WHAT THE EXERCISE ASKS
Reproduce all of the rows below with every occurrence of "Identify the location of" changed to "Find the position of", leaving everything else unchanged.

━━━ RECORDS FOR PROCESSING ━━━

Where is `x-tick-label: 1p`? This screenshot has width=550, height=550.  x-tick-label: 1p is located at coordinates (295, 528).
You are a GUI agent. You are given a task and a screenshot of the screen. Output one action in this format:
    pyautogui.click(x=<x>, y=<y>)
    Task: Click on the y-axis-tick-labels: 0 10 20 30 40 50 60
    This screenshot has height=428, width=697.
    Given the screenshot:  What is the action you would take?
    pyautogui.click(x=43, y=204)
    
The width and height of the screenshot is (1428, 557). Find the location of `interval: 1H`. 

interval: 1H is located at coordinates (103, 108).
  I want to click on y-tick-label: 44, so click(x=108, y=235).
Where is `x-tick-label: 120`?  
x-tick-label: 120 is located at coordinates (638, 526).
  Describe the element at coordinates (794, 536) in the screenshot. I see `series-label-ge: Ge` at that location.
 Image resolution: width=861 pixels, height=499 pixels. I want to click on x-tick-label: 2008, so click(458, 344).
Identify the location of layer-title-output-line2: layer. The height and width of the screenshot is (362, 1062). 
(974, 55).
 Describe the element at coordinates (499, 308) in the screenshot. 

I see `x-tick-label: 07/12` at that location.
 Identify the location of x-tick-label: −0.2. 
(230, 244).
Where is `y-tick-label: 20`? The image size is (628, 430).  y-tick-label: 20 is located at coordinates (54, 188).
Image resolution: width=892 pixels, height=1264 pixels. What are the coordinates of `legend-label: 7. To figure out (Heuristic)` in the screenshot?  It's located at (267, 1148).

━━━

OUTPUT BELOW
Where is `x-tick-label: 1p`? This screenshot has width=550, height=550.  x-tick-label: 1p is located at coordinates (295, 528).
You are a GUI agent. You are given a task and a screenshot of the screen. Output one action in this format:
    pyautogui.click(x=<x>, y=<y>)
    Task: Click on the y-axis-tick-labels: 0 10 20 30 40 50 60
    This screenshot has height=428, width=697.
    Given the screenshot:  What is the action you would take?
    pyautogui.click(x=43, y=204)
    
The width and height of the screenshot is (1428, 557). Find the location of `interval: 1H`. 

interval: 1H is located at coordinates (103, 108).
  I want to click on y-tick-label: 44, so click(x=108, y=235).
Where is `x-tick-label: 120`?  
x-tick-label: 120 is located at coordinates (638, 526).
  Describe the element at coordinates (794, 536) in the screenshot. I see `series-label-ge: Ge` at that location.
 Image resolution: width=861 pixels, height=499 pixels. I want to click on x-tick-label: 2008, so click(458, 344).
Find the position of layer-title-output-line2: layer. The height and width of the screenshot is (362, 1062). 
(974, 55).
 Describe the element at coordinates (499, 308) in the screenshot. 

I see `x-tick-label: 07/12` at that location.
 Find the position of x-tick-label: −0.2. 
(230, 244).
Where is `y-tick-label: 20`? The image size is (628, 430).  y-tick-label: 20 is located at coordinates (54, 188).
Image resolution: width=892 pixels, height=1264 pixels. What are the coordinates of `legend-label: 7. To figure out (Heuristic)` in the screenshot?  It's located at (267, 1148).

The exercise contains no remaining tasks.